SHARE

 

Dawn Townley rejected a settlement offer in a lawsuit against the city.
(Photo: Wikimedia)

Dawn Townley rejected a settlement offered by the defendants in the Dawn Townley v. Hillsdale City Council, Hillsdale Board of Public Utilities, David Mackie, and Mike Barber case. It will go to trial Sept. 8.

Townley, previously employed by the Hillsdale Board of Public Utilities as finance controller, filed suit against the city of Hillsdale and the BPU on Nov. 10 for violating state and federal whistleblower protection laws and committing Intentional Infliction of Emotional Distress, unlawful gender discrimination, and disability discrimination against her in violation of state and federal laws.

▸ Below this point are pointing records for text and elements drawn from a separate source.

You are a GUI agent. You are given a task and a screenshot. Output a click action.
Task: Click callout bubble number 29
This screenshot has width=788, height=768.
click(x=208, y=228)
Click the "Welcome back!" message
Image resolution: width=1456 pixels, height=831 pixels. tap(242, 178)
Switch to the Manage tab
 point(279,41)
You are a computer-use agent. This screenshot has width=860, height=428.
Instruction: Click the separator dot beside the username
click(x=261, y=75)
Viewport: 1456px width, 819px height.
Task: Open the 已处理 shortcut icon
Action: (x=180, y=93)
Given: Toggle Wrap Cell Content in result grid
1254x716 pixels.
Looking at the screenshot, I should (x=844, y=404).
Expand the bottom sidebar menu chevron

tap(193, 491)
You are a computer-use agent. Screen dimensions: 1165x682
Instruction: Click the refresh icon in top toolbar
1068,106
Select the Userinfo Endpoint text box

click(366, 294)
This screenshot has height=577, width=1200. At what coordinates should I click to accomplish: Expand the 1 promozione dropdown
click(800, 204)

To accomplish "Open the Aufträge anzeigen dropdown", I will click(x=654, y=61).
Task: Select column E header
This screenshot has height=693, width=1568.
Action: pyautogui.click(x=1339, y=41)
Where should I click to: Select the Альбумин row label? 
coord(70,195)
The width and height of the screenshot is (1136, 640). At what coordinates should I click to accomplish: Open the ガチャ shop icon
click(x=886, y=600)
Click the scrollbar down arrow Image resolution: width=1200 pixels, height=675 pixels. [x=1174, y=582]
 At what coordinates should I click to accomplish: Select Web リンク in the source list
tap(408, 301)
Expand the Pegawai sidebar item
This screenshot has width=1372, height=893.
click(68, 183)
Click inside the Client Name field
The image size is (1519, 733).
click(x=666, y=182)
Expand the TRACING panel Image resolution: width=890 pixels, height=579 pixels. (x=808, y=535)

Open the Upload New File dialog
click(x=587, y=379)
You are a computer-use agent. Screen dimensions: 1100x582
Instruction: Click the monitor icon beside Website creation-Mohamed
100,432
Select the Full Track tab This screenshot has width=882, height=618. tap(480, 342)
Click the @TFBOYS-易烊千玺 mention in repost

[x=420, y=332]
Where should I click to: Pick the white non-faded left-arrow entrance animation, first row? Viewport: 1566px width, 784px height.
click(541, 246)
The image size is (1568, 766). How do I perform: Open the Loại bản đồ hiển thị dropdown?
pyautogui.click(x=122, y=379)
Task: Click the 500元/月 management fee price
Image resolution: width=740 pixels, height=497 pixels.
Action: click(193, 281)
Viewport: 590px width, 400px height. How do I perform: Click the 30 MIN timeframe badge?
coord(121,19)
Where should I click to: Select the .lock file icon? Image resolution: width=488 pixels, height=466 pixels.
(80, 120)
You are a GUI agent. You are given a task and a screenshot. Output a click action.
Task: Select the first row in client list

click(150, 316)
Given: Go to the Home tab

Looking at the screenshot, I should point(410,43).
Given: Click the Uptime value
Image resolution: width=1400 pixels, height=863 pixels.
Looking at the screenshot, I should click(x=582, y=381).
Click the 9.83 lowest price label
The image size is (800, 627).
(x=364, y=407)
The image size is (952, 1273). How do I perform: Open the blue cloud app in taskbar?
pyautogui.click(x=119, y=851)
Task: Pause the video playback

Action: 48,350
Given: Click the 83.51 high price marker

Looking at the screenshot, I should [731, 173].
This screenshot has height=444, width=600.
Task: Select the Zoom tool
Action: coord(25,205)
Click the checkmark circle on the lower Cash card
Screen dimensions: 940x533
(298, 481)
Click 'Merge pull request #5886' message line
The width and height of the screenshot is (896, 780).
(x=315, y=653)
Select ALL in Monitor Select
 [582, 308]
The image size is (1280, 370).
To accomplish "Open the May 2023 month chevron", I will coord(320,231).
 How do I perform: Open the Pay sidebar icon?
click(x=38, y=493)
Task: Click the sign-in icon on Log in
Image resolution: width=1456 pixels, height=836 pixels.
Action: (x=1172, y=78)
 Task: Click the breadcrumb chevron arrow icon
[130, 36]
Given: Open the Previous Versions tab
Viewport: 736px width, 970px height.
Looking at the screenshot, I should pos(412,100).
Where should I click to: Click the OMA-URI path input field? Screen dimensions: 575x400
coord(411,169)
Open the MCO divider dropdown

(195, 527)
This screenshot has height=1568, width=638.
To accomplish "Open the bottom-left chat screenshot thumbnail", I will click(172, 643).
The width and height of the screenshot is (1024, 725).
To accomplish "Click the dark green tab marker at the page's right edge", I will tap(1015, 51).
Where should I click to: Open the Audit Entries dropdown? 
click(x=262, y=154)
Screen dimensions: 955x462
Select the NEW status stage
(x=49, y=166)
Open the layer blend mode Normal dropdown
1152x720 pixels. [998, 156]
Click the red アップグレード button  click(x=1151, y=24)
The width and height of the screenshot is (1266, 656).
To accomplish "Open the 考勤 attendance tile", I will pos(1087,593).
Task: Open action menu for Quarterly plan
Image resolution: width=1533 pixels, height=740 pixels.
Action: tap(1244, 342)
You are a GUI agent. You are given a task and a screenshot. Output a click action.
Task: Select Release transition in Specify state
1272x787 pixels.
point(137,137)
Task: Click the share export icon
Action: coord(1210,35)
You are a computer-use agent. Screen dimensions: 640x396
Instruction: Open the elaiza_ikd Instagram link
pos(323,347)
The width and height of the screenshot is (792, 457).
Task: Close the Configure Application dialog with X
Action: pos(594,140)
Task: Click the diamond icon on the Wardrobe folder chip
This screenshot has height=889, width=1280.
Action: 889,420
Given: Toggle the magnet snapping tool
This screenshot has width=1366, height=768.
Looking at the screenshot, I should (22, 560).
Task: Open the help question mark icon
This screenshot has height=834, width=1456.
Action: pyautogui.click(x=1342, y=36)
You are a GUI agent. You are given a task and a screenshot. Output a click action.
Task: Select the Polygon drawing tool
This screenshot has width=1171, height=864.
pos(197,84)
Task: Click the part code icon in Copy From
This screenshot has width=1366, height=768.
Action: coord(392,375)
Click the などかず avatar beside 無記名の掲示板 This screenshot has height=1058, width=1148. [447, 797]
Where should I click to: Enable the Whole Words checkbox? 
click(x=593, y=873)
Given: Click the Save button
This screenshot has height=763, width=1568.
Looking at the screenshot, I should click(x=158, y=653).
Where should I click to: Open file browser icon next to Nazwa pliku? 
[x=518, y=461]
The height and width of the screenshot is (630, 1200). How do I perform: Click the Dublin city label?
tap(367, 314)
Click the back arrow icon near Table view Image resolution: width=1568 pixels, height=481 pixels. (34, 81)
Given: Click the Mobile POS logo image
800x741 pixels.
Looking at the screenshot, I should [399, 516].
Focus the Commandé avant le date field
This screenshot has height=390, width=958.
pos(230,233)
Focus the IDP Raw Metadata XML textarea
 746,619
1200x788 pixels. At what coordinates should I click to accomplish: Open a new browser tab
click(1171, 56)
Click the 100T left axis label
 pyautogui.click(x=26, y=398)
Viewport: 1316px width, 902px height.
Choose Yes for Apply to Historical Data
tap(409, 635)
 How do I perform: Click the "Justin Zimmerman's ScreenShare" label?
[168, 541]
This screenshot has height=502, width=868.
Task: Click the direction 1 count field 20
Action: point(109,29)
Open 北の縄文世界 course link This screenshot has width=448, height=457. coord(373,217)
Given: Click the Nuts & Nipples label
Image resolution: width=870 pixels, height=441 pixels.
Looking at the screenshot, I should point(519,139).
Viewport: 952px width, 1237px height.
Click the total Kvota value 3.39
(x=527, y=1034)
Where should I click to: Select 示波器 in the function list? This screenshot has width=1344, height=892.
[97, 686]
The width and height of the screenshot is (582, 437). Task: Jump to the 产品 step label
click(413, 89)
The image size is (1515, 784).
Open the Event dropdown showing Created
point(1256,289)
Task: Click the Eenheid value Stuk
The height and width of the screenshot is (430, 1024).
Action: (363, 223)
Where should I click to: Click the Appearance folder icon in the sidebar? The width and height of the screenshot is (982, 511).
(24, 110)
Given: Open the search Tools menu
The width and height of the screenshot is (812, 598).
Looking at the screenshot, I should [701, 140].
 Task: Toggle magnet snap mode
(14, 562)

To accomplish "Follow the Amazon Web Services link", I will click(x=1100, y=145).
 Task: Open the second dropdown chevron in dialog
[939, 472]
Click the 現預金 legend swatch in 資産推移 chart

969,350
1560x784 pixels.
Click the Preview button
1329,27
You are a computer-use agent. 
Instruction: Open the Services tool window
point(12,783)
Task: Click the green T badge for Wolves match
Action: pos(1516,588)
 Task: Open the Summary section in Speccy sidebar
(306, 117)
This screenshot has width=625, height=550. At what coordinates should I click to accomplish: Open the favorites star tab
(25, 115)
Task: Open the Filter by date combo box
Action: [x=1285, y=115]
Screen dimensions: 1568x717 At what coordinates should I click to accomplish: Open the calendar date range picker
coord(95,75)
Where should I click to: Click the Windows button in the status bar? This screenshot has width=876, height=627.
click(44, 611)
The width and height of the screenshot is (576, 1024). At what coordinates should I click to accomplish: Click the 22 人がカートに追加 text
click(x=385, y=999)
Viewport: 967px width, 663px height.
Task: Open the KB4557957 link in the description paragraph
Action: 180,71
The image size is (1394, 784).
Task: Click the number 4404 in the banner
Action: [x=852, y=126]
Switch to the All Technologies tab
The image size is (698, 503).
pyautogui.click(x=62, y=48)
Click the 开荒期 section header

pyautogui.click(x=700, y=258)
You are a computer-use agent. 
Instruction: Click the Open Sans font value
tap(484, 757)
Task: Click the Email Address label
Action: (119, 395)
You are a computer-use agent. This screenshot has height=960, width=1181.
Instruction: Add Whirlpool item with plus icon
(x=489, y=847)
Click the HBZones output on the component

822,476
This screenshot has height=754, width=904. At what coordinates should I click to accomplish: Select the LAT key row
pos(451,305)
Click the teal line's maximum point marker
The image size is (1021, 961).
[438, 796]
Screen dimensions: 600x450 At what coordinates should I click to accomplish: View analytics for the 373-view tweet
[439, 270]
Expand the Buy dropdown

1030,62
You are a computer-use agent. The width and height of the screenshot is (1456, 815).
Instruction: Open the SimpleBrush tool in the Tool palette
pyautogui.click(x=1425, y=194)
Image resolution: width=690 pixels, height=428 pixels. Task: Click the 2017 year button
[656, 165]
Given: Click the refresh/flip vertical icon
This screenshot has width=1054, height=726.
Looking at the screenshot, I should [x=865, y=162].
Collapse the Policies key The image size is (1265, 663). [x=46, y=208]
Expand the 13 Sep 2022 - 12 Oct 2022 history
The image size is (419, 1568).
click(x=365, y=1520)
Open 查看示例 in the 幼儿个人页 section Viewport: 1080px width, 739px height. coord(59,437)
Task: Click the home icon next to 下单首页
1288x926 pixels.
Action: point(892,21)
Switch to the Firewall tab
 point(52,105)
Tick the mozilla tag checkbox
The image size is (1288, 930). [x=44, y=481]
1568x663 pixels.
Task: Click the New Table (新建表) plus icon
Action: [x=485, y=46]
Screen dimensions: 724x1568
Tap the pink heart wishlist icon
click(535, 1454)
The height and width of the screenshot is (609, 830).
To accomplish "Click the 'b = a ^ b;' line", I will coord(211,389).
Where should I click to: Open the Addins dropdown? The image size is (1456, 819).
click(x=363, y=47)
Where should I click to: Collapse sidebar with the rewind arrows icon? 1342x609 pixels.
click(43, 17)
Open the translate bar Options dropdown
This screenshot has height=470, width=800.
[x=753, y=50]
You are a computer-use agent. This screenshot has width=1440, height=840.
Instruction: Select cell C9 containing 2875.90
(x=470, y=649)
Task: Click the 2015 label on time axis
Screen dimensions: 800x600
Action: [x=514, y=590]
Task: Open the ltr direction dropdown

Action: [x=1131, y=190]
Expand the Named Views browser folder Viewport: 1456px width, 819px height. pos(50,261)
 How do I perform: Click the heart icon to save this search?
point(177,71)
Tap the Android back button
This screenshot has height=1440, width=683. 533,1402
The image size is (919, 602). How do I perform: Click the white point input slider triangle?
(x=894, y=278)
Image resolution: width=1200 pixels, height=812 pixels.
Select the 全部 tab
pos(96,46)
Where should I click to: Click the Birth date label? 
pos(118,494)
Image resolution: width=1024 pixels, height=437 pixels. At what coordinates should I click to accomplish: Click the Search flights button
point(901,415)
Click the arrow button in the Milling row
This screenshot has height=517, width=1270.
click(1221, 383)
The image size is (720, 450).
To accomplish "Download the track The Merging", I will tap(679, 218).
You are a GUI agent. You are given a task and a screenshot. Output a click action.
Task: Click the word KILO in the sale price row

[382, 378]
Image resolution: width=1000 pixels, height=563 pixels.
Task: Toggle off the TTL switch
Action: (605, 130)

According to documents filed in the Western District Court of Michigan, Southern Division, Townley claims that, shortly after being hired by the BPU in January 2016, Mackie asked her to investigate “suspicions that former Director Rick Rose and accountant Annette Kinney had been embezzling from the organization.”

At Barber’s request, the city hired local auditing firm Plante Moran to help Townley “get the books in order” at the BPU shortly after Townley’s hire.

During her investigation of Rose and Kinney, Townley claims she discovered that current BPU Director Mike Barber had also been embezzling money from the city through using the city credit card to pay for his family to accompany him on business trips.

Townley claims that after this discovery, Barber began harassing her in the workplace with the intention of “pushing” her out.

Mackie and Barber claim Townley was eventually fired because “she was not performing her duties, was not completing tasks, was insubordinate, was inappropriate in her behavior, failed to supervise her staff and/or be accessible to them, made threats and failed to come to work on a regular basis.

The defendants also deny Townley’s claims that she was “pushed out” or that they violated whistleblower protection laws, gender discrimination laws, or disability discrimination laws. The defendants claim that no evidence has been found confirming that Rose and Kinney embezzled money from the city and that “the only credit card abuse that has been confirmed is that committed by the Plaintiff herself,” for using the city card for personal medical treatment.

Neither Townley nor Barber could be reached for comment, and Mackie declined to comment.